**EXERCISE OBJECTIVE**
Please return every line of the records below that contains the string "field", treating uppercase and lowercase as different.

=-=-=-=-=

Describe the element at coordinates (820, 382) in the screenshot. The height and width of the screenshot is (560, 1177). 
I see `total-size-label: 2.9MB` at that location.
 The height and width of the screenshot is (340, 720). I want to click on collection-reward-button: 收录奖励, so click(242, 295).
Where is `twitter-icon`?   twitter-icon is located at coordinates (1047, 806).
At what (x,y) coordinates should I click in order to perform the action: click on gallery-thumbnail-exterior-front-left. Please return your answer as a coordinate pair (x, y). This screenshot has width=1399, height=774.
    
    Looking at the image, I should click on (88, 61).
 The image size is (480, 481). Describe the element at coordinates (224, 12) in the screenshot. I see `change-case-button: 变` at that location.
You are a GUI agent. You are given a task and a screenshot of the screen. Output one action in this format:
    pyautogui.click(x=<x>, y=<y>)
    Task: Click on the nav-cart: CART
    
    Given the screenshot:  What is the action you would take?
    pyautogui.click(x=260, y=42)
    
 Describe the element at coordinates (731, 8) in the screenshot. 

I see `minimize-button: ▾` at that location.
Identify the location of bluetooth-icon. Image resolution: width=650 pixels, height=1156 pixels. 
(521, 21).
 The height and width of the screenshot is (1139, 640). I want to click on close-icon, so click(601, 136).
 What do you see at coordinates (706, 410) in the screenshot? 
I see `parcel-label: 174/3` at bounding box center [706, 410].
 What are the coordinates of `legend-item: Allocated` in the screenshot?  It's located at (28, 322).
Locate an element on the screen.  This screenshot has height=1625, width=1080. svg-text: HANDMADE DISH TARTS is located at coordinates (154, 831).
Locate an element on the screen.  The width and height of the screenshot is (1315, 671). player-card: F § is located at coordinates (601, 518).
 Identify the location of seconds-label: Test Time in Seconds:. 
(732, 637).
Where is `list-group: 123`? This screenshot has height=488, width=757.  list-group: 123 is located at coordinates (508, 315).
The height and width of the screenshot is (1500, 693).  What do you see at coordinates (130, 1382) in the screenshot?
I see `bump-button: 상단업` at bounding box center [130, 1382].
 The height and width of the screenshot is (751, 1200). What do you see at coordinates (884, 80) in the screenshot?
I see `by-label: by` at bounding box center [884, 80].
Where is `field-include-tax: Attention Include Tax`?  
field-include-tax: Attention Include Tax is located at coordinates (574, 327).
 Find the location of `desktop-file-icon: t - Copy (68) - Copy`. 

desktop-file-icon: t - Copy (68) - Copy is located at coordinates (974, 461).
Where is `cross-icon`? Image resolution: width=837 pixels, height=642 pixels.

=-=-=-=-=

**RESPONSE AREA**
Where is `field-include-tax: Attention Include Tax`?  
field-include-tax: Attention Include Tax is located at coordinates (574, 327).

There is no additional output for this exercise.